» Texto dado:
==============================

No debemos cansarnos de denunciar estas iniquidades. Pero eso no basta. Debemos sobre todo dedicar todas nuestras fuerzas a sembrar esperanza y a preparar mujeres y hombres honestos y competentes que amen con pasión a su pueblo y se entreguen, con mística y tesón, al noble ejercicio de la Política, como ciencia y arte de asegurar en justicia y equidad el bien común, partiendo de los pequeños y de los pobres.

Tenemos que superar el rechazo y el miedo a trabajar en este campo y dejar de satanizar el desempeño del servicio público. Hemos dejado el nicho de la política vacío y lo han ocupado, gracias a Dios, con sus debidas y honrosas excepciones,  gente mal preparada y corrupta, enferma de populismo perverso, que han pervertido el sentido de la verdadera democracia, han dividido a los venezolanos, han destruido nuestro sentido de convivencia y fraternidad y han clavado en el corazón de la patria el morbo del odio y del resentimiento.

Los pastores y agentes pastorales hemos cometido una grave omisión al no haber promovido e impulsado, como en otros tiempos, la formación de hombres y mujeres de fe para meterse de lleno y con tesón en el campo de la política, capacitados para influir significativamente en las decisiones que afectan a la nación en los campos cultural, social, político y económico.

Es urgente que los católicos se formen para actuar en el campo socio-político: “Los obispos, sacerdotes y religiosos orientarán y apoyarán la formación socio-política de los venezolanos en la línea de la construcción de la paz y de la justicia. Insistirán en la participación política de los seglares (los laicos) como una opción de servicio y compromiso en la construcción de nuevos modelos de sociedad” (CIGNS 153). Lo que no sembremos hoy no lo cosecharemos mañana. Esta semana social dedicada al tema “La comunidad política y la Iglesia católica”, prestigiada por la presencia de pastores y especialistas de gran valía, quiere contribuir a la consecución de este propósito. Ojalá en nuestras parroquias, grupos, movimientos y comunidades cristianas surjan iniciativas similares.

==============================

» Material extraído:
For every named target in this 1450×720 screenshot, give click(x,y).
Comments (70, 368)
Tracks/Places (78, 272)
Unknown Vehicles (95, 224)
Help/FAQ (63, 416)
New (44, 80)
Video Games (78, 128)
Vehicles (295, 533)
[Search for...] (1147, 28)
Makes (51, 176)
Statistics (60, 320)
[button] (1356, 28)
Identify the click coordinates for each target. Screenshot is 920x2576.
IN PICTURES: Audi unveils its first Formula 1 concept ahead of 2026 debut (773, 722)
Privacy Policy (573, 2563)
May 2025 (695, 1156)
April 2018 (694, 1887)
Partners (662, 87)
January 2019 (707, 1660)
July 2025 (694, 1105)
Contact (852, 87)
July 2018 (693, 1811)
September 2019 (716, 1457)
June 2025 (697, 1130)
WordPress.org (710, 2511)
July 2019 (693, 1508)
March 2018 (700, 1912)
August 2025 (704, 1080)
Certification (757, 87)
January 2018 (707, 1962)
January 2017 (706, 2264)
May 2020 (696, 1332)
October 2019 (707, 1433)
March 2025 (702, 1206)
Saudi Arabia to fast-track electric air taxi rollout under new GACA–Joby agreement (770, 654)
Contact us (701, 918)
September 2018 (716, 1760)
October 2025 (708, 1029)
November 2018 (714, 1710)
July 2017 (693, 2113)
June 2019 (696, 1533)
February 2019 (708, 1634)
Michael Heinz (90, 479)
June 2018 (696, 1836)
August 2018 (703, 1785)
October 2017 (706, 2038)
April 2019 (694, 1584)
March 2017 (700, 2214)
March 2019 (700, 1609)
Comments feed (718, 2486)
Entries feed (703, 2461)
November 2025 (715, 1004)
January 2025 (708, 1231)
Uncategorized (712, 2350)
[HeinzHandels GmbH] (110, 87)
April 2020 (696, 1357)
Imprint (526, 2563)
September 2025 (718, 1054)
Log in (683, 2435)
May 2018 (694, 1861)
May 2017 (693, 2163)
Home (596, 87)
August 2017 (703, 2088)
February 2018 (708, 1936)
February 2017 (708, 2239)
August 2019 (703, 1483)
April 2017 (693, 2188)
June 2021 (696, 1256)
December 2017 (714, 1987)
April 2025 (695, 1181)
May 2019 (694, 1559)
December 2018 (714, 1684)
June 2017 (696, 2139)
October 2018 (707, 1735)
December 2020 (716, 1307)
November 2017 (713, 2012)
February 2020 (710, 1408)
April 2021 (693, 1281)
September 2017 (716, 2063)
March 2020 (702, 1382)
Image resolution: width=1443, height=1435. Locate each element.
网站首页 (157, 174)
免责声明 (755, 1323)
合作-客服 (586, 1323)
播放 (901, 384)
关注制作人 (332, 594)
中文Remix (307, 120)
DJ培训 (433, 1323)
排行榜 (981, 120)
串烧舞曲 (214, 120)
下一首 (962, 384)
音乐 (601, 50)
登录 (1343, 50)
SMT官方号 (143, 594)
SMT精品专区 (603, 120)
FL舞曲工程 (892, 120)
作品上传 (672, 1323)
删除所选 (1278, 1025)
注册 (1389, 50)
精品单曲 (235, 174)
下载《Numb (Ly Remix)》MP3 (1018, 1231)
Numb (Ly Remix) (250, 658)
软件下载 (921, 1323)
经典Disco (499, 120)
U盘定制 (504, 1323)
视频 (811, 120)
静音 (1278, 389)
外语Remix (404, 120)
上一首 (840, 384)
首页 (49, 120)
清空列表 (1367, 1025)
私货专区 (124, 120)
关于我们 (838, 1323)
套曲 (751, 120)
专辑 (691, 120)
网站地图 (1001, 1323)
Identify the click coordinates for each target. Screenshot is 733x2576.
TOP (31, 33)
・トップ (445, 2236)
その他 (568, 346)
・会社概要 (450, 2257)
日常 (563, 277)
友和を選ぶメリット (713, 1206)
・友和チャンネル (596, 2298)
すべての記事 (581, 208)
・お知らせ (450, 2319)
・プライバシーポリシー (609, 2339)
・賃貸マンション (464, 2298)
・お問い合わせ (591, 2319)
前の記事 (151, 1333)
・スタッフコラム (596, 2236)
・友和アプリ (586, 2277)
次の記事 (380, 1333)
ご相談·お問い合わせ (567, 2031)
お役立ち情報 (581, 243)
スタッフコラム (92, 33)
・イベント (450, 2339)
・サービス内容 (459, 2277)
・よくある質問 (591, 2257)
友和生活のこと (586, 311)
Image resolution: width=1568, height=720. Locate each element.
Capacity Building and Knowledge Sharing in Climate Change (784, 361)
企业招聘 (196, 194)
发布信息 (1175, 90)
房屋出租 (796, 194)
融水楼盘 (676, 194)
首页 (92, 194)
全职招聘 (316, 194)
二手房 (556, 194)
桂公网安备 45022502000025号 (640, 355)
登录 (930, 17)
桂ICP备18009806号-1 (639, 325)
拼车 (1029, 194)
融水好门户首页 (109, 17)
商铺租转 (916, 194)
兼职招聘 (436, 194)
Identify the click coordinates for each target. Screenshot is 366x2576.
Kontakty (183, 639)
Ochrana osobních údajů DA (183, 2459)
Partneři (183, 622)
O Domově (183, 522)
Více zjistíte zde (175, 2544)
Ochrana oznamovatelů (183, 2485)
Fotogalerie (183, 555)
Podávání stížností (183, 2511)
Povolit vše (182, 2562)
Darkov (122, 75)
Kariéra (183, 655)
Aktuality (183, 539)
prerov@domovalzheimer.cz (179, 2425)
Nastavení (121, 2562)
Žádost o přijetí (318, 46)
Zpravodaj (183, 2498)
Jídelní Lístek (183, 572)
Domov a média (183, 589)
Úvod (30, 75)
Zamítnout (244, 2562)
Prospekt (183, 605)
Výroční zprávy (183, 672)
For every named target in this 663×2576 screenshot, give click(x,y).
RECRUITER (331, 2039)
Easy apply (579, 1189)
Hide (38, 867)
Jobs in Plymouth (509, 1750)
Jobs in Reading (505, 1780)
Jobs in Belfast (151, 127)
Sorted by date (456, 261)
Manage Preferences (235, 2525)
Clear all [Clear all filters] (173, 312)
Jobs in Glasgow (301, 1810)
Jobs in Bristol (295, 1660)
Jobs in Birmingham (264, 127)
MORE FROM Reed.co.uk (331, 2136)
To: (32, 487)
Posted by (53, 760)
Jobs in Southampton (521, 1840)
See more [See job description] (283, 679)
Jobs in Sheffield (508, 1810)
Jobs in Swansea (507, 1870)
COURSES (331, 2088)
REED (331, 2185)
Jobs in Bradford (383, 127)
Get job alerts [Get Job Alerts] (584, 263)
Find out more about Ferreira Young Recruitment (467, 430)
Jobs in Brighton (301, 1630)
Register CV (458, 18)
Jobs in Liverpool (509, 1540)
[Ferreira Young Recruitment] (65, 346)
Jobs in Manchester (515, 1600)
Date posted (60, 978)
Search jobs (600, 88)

==============================

Transcribe completo y sin cambios el texto sobre los católicos y la política. Las filas son un material independiente del texto sobre los católicos y la política.

No debemos cansarnos de denunciar estas iniquidades. Pero eso no basta. Debemos sobre todo dedicar todas nuestras fuerzas a sembrar esperanza y a preparar mujeres y hombres honestos y competentes que amen con pasión a su pueblo y se entreguen, con mística y tesón, al noble ejercicio de la Política, como ciencia y arte de asegurar en justicia y equidad el bien común, partiendo de los pequeños y de los pobres.

Tenemos que superar el rechazo y el miedo a trabajar en este campo y dejar de satanizar el desempeño del servicio público. Hemos dejado el nicho de la política vacío y lo han ocupado, gracias a Dios, con sus debidas y honrosas excepciones,  gente mal preparada y corrupta, enferma de populismo perverso, que han pervertido el sentido de la verdadera democracia, han dividido a los venezolanos, han destruido nuestro sentido de convivencia y fraternidad y han clavado en el corazón de la patria el morbo del odio y del resentimiento.

Los pastores y agentes pastorales hemos cometido una grave omisión al no haber promovido e impulsado, como en otros tiempos, la formación de hombres y mujeres de fe para meterse de lleno y con tesón en el campo de la política, capacitados para influir significativamente en las decisiones que afectan a la nación en los campos cultural, social, político y económico.

Es urgente que los católicos se formen para actuar en el campo socio-político: “Los obispos, sacerdotes y religiosos orientarán y apoyarán la formación socio-política de los venezolanos en la línea de la construcción de la paz y de la justicia. Insistirán en la participación política de los seglares (los laicos) como una opción de servicio y compromiso en la construcción de nuevos modelos de sociedad” (CIGNS 153). Lo que no sembremos hoy no lo cosecharemos mañana. Esta semana social dedicada al tema “La comunidad política y la Iglesia católica”, prestigiada por la presencia de pastores y especialistas de gran valía, quiere contribuir a la consecución de este propósito. Ojalá en nuestras parroquias, grupos, movimientos y comunidades cristianas surjan iniciativas similares.